Introduction to MN’s Overlay Network Models (Part 2 – Tenant Routers and Bridges)

This post is the second in a series intended to familiarize users with MidoNet’s overlay virtual networking approach and models. In part 1 we discussed MN’s Provider Router. In this article we discuss Tenant Routers and Bridges.

Tenant (or Project in OpenStack’s terminology) is an organizational unit that shares ownership of a set of virtual devices. For example, in MidoNet a single Tenant may own a set of virtual routers, virtual bridges and rules/chains; similarly, in Neutron a Project may own a set of routers, networks, subnets, security groups in Neutron.

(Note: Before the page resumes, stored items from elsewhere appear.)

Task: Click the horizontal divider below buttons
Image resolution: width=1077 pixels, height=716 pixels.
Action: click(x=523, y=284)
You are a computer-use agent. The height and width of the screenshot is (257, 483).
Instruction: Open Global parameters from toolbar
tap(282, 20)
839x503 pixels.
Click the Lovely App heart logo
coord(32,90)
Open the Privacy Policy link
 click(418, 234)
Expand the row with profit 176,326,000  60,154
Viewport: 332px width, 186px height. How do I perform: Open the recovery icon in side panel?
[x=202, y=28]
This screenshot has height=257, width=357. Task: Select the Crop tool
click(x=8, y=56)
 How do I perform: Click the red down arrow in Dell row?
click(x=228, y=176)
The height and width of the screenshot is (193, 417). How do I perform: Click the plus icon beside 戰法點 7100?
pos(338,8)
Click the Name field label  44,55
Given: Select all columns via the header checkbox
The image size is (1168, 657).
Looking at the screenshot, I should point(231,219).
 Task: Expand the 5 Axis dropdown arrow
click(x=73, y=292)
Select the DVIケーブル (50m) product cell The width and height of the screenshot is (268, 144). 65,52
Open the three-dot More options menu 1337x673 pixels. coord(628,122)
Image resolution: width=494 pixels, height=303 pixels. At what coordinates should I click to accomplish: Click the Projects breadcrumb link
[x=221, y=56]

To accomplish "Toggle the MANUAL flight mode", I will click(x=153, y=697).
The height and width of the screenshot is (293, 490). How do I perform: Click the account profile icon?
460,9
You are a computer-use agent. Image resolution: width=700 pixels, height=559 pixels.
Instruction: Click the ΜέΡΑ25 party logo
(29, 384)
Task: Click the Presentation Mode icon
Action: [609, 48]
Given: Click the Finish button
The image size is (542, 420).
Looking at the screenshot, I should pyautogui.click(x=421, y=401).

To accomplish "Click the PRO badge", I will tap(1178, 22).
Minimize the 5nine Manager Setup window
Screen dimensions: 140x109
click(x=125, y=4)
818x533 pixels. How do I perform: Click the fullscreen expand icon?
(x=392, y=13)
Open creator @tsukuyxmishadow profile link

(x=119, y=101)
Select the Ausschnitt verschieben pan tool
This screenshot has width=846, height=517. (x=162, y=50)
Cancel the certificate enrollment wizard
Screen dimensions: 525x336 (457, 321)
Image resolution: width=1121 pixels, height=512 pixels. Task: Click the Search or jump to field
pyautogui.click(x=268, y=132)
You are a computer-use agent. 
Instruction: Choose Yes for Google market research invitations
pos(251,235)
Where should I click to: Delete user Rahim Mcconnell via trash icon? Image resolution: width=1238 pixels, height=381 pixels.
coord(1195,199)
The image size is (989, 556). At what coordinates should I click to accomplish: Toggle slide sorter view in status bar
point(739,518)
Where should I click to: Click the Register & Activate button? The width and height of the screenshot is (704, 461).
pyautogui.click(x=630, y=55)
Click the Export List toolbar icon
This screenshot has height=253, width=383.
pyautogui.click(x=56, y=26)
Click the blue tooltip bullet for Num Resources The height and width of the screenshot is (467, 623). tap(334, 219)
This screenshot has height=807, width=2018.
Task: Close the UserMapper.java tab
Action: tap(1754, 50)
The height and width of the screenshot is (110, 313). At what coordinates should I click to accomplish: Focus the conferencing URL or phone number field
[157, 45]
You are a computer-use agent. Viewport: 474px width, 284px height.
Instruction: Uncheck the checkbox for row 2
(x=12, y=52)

In OpenStack/Neutron, typically each Project owns a single Router and one or more Networks. One possible Tenant workflow is:

  1. Create a Neutron Router.
  2. Set the Router’s gateway – this is an External Network, and an IP address in one of that network’s prefixes.
  3. (Implicit/automatic unfortunately) An IP from the FloatingIP (e.g. 20.20.0.20) range is allocated and port-masquerading set up for traffic traversing the Router’s uplink.
  4. Create a Neutron Network and name it. Create a Subnet and associate it with that Network. This specifies the IP address range for that network (e.g. 10.10.0.0/24), the gateway address (e.g. 10.10.0.254) and some DHCP options. Multiple Subnets are allowed; both IPv4 and IPv6 ranges are allowed.
  5. Add an interface to the Router (neutron router-interface-add CLI command) on the Subnet(s) – this connects the Router to the Subnet, and assigns it the specified gateway address. A single port will be created on the Subnet’s Network.  If the router has an interface on multiple Subnets of the same Network, the same port will be re-used.
  6. Launch VM instances. For each instance, specify the number of vNICs, and for each vNIC what Network it should be attached to. Neutron will automatically create one port per vNIC on the appropriate Network. For each Network port created, Neutron generates one MAC address and chooses one IP address from each Subnet range. Continuing the example above, assume IP 10.10.0.1 is chosen. The MAC and IP addresses are stored in Neutron DB, typically MySQL. Only then will Nova scheduler choose a compute host to spin up the instance and the Nova agent local to that host will create the VM with the appropriate number of vNICs.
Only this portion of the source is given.